— Work to be completed —
Copy the lines running from the one that contains "Image resolution: width=445" to the end of the entries below, exactly and with no pictures.
○ ○ ○
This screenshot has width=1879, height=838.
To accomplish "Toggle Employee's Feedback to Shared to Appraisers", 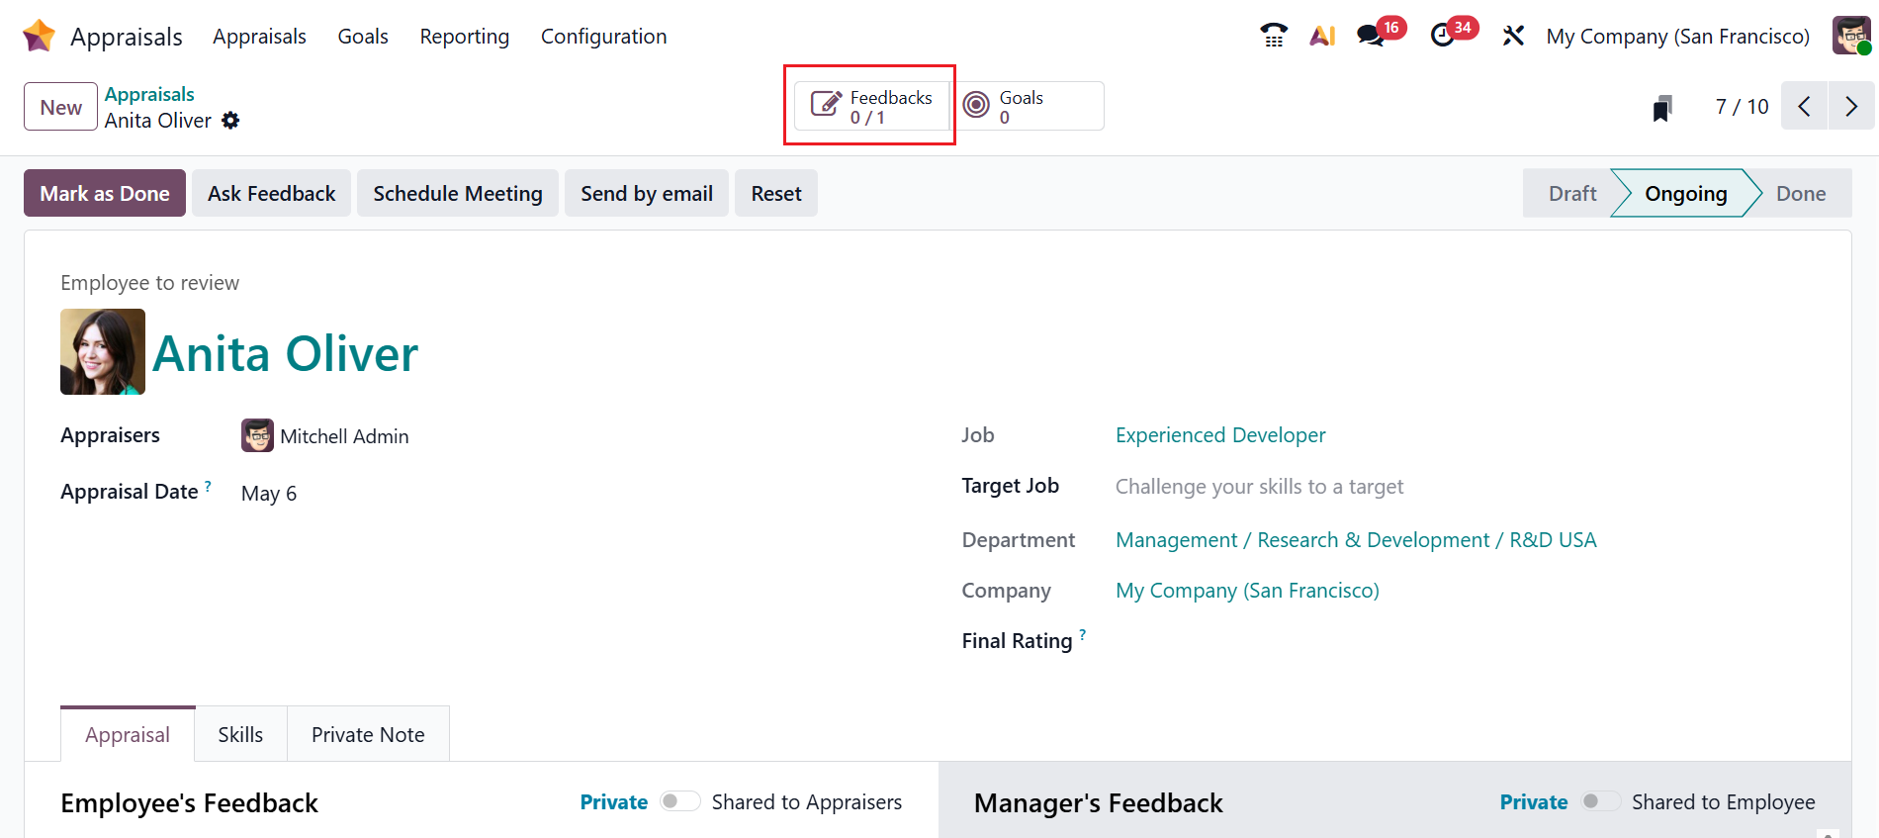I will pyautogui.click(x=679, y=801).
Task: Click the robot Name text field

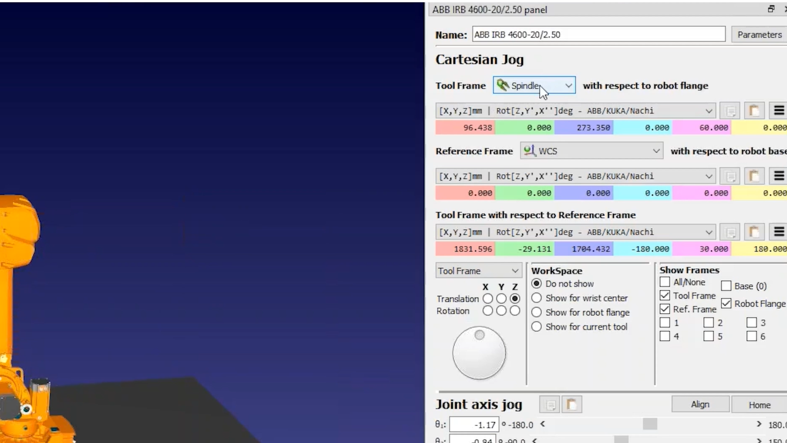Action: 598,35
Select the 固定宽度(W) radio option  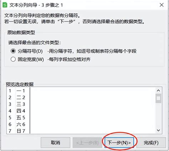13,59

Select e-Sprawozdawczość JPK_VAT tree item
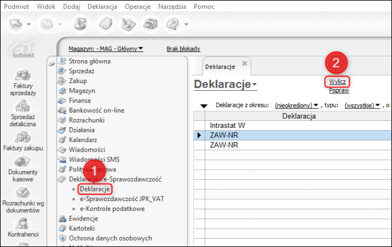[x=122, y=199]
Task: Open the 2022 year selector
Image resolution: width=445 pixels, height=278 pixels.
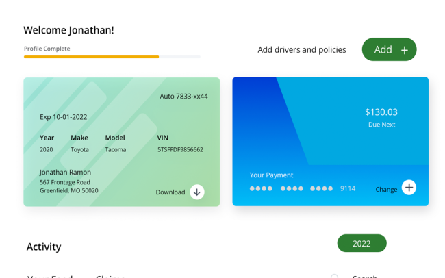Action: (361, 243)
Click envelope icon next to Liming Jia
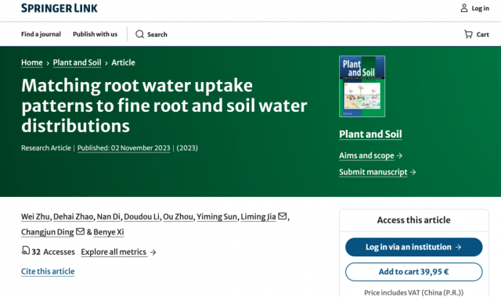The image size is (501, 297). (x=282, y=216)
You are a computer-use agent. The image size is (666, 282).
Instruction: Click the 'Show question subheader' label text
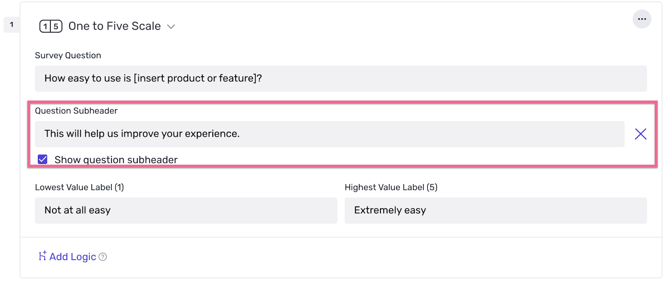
○ ○ ○
— Reply to the task —
Image resolution: width=445 pixels, height=278 pixels.
Action: (361, 243)
Click envelope icon next to Liming Jia
The image size is (501, 297). (x=282, y=216)
You are a computer-use agent. The image size is (666, 282).
Instruction: Click the 'Show question subheader' label text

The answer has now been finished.